Caracas brushfinch
- Conservation status: Least Concern (IUCN 3.1)

Scientific classification
- Kingdom: Animalia
- Phylum: Chordata
- Class: Aves
- Order: Passeriformes
- Family: Passerellidae
- Genus: Arremon
- Species: A. phaeopleurus
- Binomial name: Arremon phaeopleurus (Sclater, PL, 1856)
- Synonyms: See text

= Caracas brushfinch =

- Genus: Arremon
- Species: phaeopleurus
- Authority: (Sclater, PL, 1856)
- Conservation status: LC
- Synonyms: See text

Species of bird

The Caracas brushfinch (Arremon phaeopleurus) is a species of bird in the family Passerellidae, the New World sparrows. It is endemic to Venezuela.
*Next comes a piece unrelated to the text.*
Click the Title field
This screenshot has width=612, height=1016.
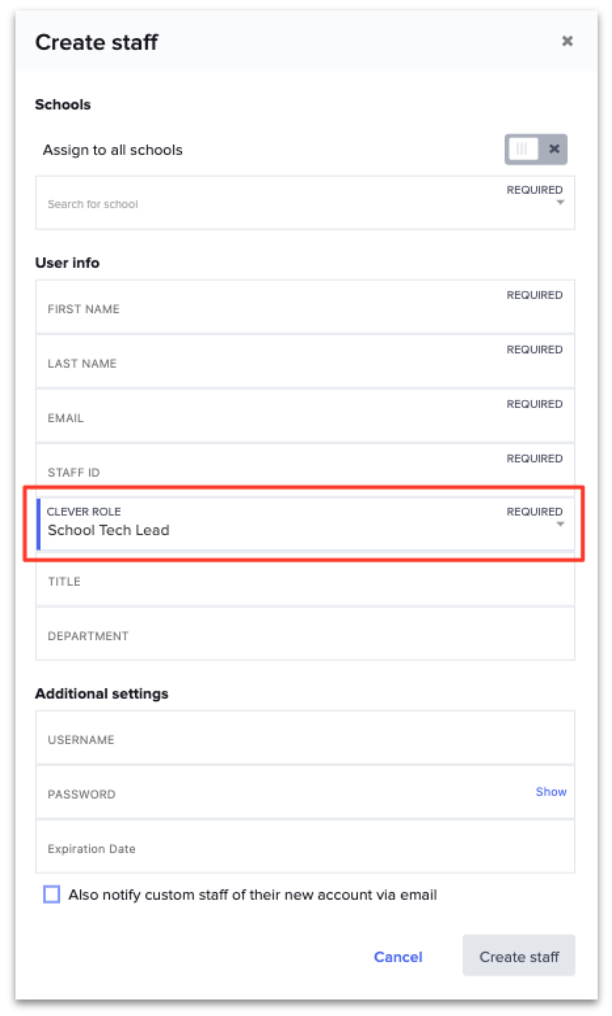tap(270, 581)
==Taxonomy and systematics==

The Caracas brushfinch has a complicated taxonomic history. It was formally described in 1856 with the binomial Buarremon phaeopleurus. The genus Buarremon was later merged into genus Atlapetes. Further study resulted in Buarremons being resurrected. Buarremon phaeopleurus was later reassigned as one of many subspecies of what was then the "stripe-headed brushfinch" (Buarremon torquatus). In 2008 taxonomists began merging Buarremon into Arremon. Following a study published in 2010 and some earlier studies, taxonomists began splitting the "stripe-headed brushfinch" into eight species, one of which was the Caracas brushfinch.
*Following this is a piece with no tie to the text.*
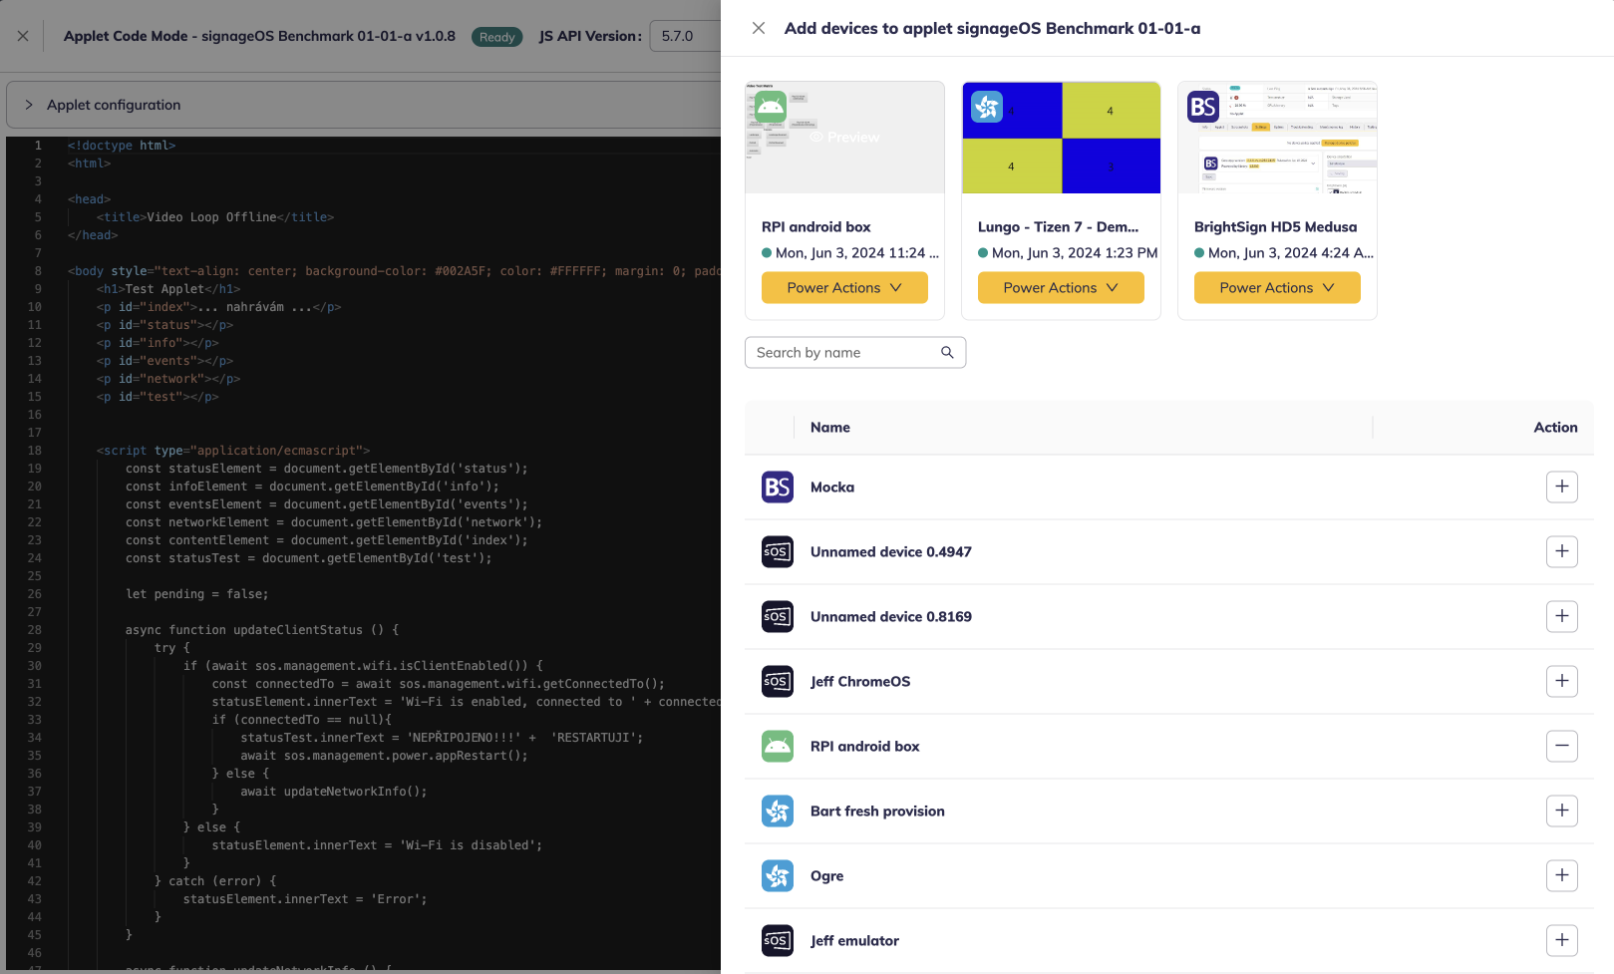Click the Android icon in the RPI android box row
Viewport: 1614px width, 974px height.
pos(777,746)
The Caracas brushfinch is monotypic.

==Description==

The Caracas brushfinch is about 19 cm long. The sexes have the same plumage. Adults have a black crown with a gray stripe in the middle and a grayish white supercilium that extends to the nape and continues down behind the ear coverts to the sides of the breast. The rest of their face is black. Their upperparts, wings, and tail are olive-green. Their throat is white with a black band below it. The center of their breast and belly is white and their flanks and vent are olive-buff. They have a chestnut-brown iris, a black bill, and pinkish to blackish legs and feet.
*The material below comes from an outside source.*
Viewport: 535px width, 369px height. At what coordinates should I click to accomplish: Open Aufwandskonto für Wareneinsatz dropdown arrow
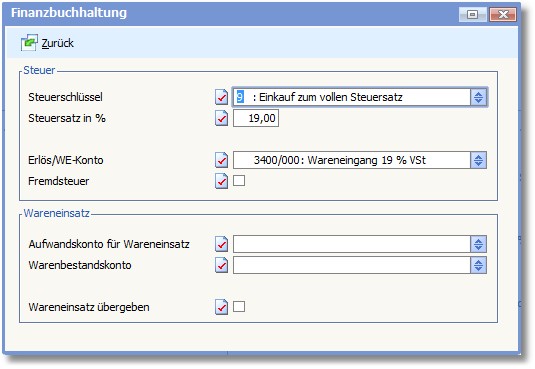click(478, 244)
==Distribution and habitat==

The Caracas brushfinch is found in the Venezuelan Coastal Range from northern Guárico to Aragua. It inhabits humid montane forest where it favors the undergrowth in the interior and especially the edges. In elevation it ranges between 700 and 1800 m.

==Behavior==
===Movement===

The Caracas brushfinch is a year-round resident.

===Feeding===

The Caracas brushfinch's diet has not been studied. It forages singly and in pairs. It forages on the ground, usually under vegetative cover, pushing aside leaf litter with its bill.

===Breeding===

The Caracas brushfinch breeds between May and July. Nothing else is known about the species' breeding biology.

===Vocalization===

The Caracas brushfinch's song is "very high-pitched, almost hummingbird-like [and] typically consists of a three to five-note phrase repeated continuously".

==Status==

The IUCN has assessed the Caracas brushfinch as being of Least Concern. It has a limited range; its population size is not known but is believed to be stable. No immediate threats have been identified. It is found in "several well-conserved protected areas".